Werden wir jemals mit einer echten Zeitmaschine “zurück in die Zukunft” reisen können?
Der dritte Teil des Buches handelt von Zeitreisen. Das Zeitreisen in die Zukunft möglich sind, wissen wir ja seit der speziellen Relativitätstheorie. Dank der Zeitdilatation müssen wir uns “nur” in Bezug auf die Erde sehr schnell bewegen um beliebig weit in die Zukunft reisen zu können. Aber wie sieht es mit Zeitreisen in die Vergangenheit aus? Ich habe schon bei meiner Rezension von “Der Stoff aus dem der Kosmos ist” über dieses Thema geschrieben – Vaas erläutert all das noch viel detaillierter. Von der Frage der natürlichen Zeitmaschinen – ist vielleicht unser Universum selbst eine Zeitmaschine wie Kurt Gödel es berechnet hat? – bis hin zu möglichen Techniken, aus Wurmlöchern eine Zeitmaschine zu bauen wird jede Möglichkeit ausführlich erklärt. Besonders schön finde ich, das Vaas hier nicht nur alle wissenschaftlichen Arbeiten anführt und darstellt, die sich mit dem Thema beschäftigt sondern auch immer wieder auf Science-Fiction-Werke verweist, die die angesprochenen Effekte und Theorien verwendet oder oft sogar vorweg genommen haben. Und wenn Rüdiger Vaas all diese Bücher über Zeitreisen wirklich selbst besitzt, dann bin ich auf diese Sammlung äußerst neidisch! 😉
Natürlich wird auch ausführlich über die diversen Paradoxien spekuliert, die bei den Zeitreisen auftreten – und wie man sie lösen kann. Oder wird eine zukünftige Theorie der Quantengravitation vielleicht doch zeigen, dass “geschlossene zeitartige Kurven” in der Raumzeit nicht erlaubt sind? Dann müssten wir uns von der Idee der Zeitreise in die Vergangenheit verabschieden – und viele Physiker wären damit wohl nicht wirklich unglücklich. Schade wäre es aber um ein orginelles kosmologisches Modell das John Richard Gott und Li-Xin Li 1997 entwickelt haben. In ihrer Arbeit Can the universe create itself? zeigen sie, wie aus einer geschlossenen zeitartigen Kurve plötzlich ein Universum entstehen kann. In diesem Modell hat das Universum zwar einen Anfang – aber keinen ersten Moment. Das Universum hat sich quasi selbst geschaffen. Das klingt wild und verwirrend (aber das ist in der modernen Kosmologie erstmal immer so 😉 ) – aber könnte vielleicht wirklich stimmen. Übrigens – solche Thesen aufzustellen ist nicht wirklich Spielerei. Bei all den Spekulationen über Wurmlöcher, Zeitreisen und Warp-Antrieben ist heftige und komplizierte Mathematik involviert; das ist nichts, was man sich so eben mal ausdenkt. Hier ist zum Beispiel ein Auschnitt aus der Arbeit von Gott und Li:
Aber wie auch bei allen anderen Themen gilt: solange wir keine vernünftige Theorie der Quantengravitation haben, ist es fast unmöglich herauszufinden, was davon nun in der Realität tatsächlich passieren kann und was nicht. Es bleibt also spannend.
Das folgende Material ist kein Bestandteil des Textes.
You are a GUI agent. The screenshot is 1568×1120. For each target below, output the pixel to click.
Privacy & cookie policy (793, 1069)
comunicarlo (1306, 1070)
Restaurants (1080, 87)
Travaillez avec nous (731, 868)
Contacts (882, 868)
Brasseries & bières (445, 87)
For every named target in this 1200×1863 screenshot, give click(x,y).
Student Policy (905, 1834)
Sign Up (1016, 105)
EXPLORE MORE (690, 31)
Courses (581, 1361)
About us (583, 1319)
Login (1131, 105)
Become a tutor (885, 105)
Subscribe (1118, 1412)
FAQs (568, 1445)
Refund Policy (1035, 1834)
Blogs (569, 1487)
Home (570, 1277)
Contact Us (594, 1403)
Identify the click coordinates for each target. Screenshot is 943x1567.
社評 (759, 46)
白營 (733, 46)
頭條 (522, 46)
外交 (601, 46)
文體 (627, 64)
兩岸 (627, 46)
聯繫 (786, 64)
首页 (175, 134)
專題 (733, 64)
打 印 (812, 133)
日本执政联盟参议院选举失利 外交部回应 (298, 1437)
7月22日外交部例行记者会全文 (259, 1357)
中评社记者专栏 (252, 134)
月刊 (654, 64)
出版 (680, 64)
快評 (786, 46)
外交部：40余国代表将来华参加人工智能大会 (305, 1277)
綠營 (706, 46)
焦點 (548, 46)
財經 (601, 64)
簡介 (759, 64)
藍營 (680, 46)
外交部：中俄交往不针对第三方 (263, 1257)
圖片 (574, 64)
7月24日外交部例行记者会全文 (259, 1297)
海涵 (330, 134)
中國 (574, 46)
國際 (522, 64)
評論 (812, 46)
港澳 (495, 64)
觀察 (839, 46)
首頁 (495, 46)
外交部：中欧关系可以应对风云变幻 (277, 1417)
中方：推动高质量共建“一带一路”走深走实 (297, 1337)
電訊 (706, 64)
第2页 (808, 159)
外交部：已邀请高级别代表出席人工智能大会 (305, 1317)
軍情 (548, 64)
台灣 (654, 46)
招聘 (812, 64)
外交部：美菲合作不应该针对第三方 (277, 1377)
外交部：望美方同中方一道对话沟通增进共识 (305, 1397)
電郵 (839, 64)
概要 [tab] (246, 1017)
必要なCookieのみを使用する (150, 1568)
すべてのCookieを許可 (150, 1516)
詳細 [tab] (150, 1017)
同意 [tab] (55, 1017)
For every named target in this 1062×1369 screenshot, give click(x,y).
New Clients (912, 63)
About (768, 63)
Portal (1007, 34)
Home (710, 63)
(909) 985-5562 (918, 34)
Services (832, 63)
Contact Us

Ich kann “Tunnel durch Raum und Zeit” prinzipiell empfehlen. Wer sich für die exotischeren Themen der modernen Physik interessiert, der findet hier einen umfassenden und aktuellen (die 3. Auflage des Buches erschien 2010 und wurde stark erweitert und aktualisiert) Überblick über alle relevanten wissenchaftlichen Arbeiten. Das Buch ist aber vielleicht nicht wirklich etwas für “Anfänger”. Wer noch nie vorher ein Buch über schwarze Löcher, Kosmologie, usw gelesen hat, der wird manche Stelle wohl etwas verwirrend finden. Und auch die erfahrenen Leser werden das Buch in seiner Dichte und mit der Fülle von Informationen vielleicht ab und zu ein wenig schwierig finden. Trotzdem ist eine enorm spannende und vor allem anregende Lektüre. Ich hatte sehr viel Spaß beim Lesen!